I'm pretty new to twisted, I have an HTTP client that queries a server that has rate limit, when I hit this limit the server responds with HTTP 204, so when I'm handling the response I'm doing probably something nasty, like this:
def handleResponse(r, ip):
if r.code == 204:
print 'Got 204, sleeping'
time.sleep(120)
return None
else:
jsonmap[ip] = ''
whenFinished = twisted.internet.defer.Deferred()
r.deliverBody(PrinterClient(whenFinished, ip))
return whenFinished
I'm doing this because I want to pause all the tasks.
Following there are 2 behaviours that I've in my mind, either re-run the tasks that hit 204 afterwards in the same execution (don't know if it's possible) or just log the errors and re-run them afterwards in another execution of the program.
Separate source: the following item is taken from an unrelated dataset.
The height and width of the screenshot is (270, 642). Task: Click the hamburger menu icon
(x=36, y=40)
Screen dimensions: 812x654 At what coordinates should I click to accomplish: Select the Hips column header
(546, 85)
Another problem that may raise is that I've set a timeout on the connection in order to cancel the deferred after a pre-defined amount of time (see the code below) if there's no response from the server
timeoutCall = reactor.callLater(60, d.cancel)
def completed(passthrough):
if timeoutCall.active():
timeoutCall.cancel()
return passthrough
d.addCallback(handleResponse, ip)
d.addErrback(handleError, ip)
d.addBoth(completed)
Another problem that I may encounter is that if I'm sleeping I may hit this timeout and all my requests will be cancelled.
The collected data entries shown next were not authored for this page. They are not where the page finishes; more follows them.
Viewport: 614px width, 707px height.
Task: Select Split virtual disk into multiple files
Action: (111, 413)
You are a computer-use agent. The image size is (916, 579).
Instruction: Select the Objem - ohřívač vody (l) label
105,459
I hope that I've been enough precise. Thank you in advance.
Jeppo
Don't use time.sleep(20)
in any Twisted-based code. This violates basic assumptions that any other Twisted-based code that you might be using makes.
Instead, if want to delay something by N seconds, use reactor.callLater(N, someFunction)
.
Once you remove the sleep
calls from your program, the problem of unrelated timeouts being hit just because you've stopped the reactor from processing events will go away.